Records for this task Start Marker
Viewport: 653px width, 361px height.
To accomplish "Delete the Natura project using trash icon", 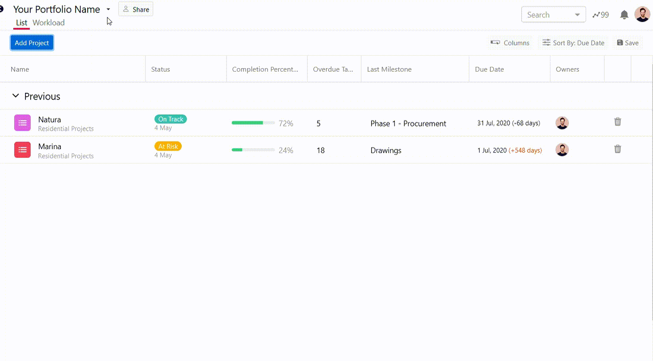I will tap(618, 122).
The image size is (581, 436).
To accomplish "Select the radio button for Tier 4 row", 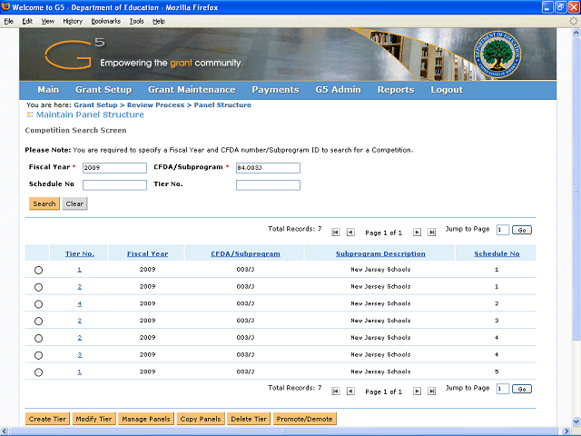I will pyautogui.click(x=38, y=304).
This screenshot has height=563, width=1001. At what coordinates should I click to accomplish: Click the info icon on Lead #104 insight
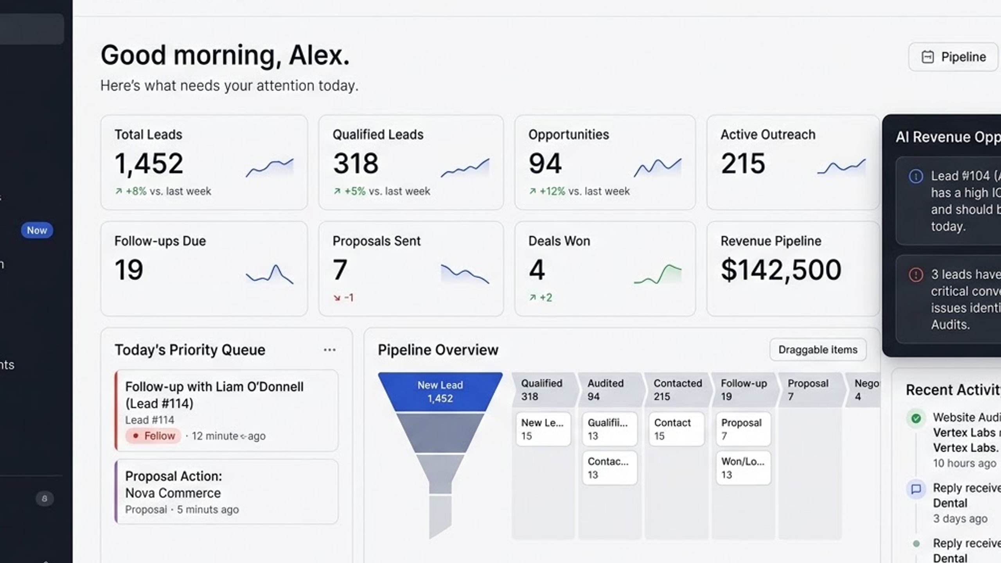(915, 176)
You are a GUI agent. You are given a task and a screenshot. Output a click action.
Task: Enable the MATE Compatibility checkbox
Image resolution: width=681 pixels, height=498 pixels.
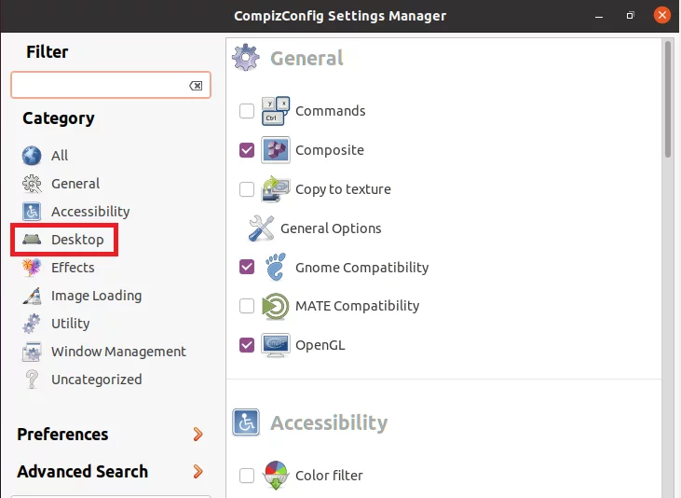coord(247,306)
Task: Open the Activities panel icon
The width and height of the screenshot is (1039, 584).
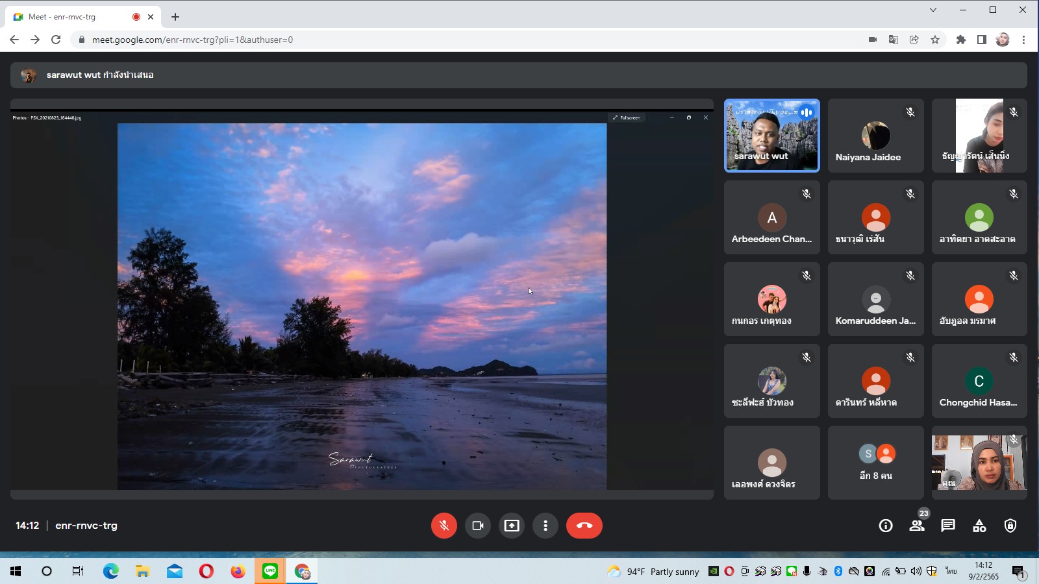Action: coord(979,526)
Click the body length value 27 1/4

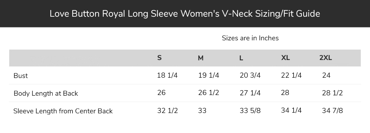pyautogui.click(x=250, y=93)
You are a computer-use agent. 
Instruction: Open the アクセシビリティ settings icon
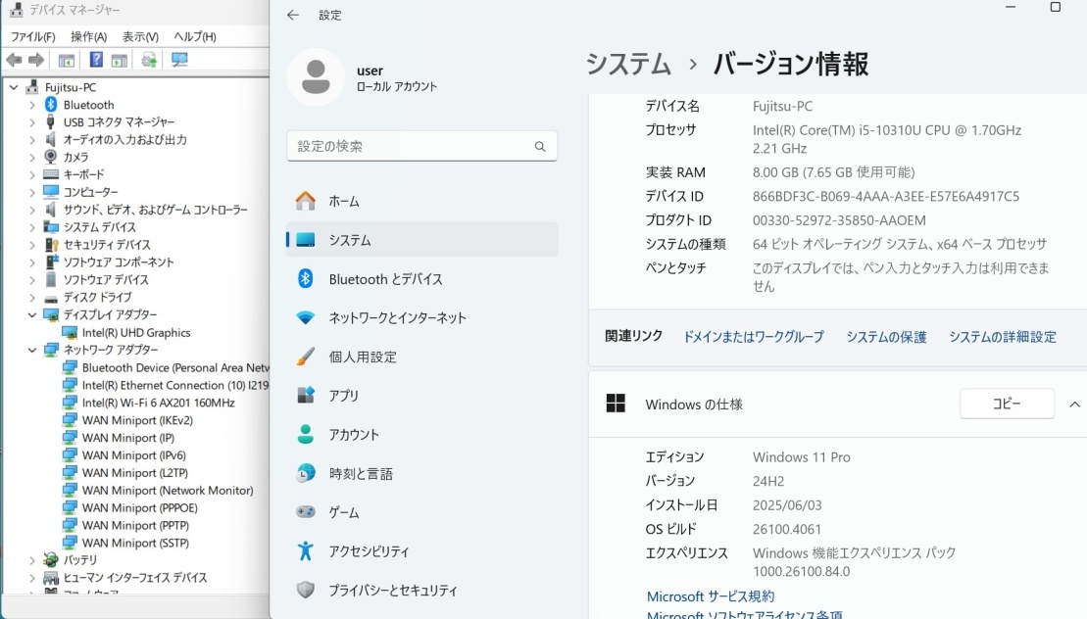pos(305,551)
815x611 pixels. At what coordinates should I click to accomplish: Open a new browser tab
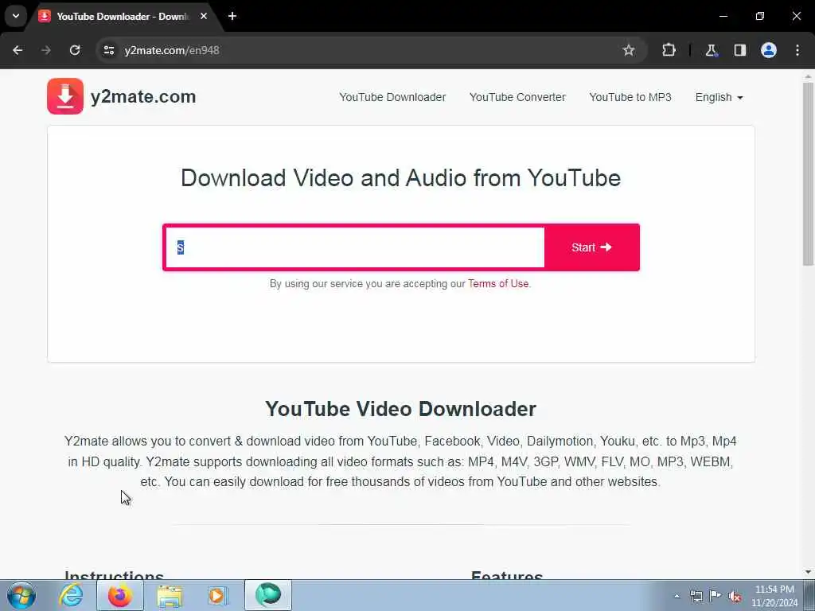click(x=232, y=16)

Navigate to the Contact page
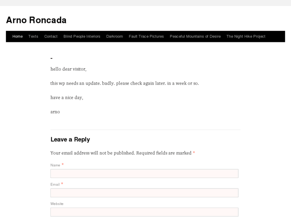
Records for this task End Marker
Exercise goal |
In the entries above, how many lines contain the word "agent"? Answer with the number only.

Result below |
2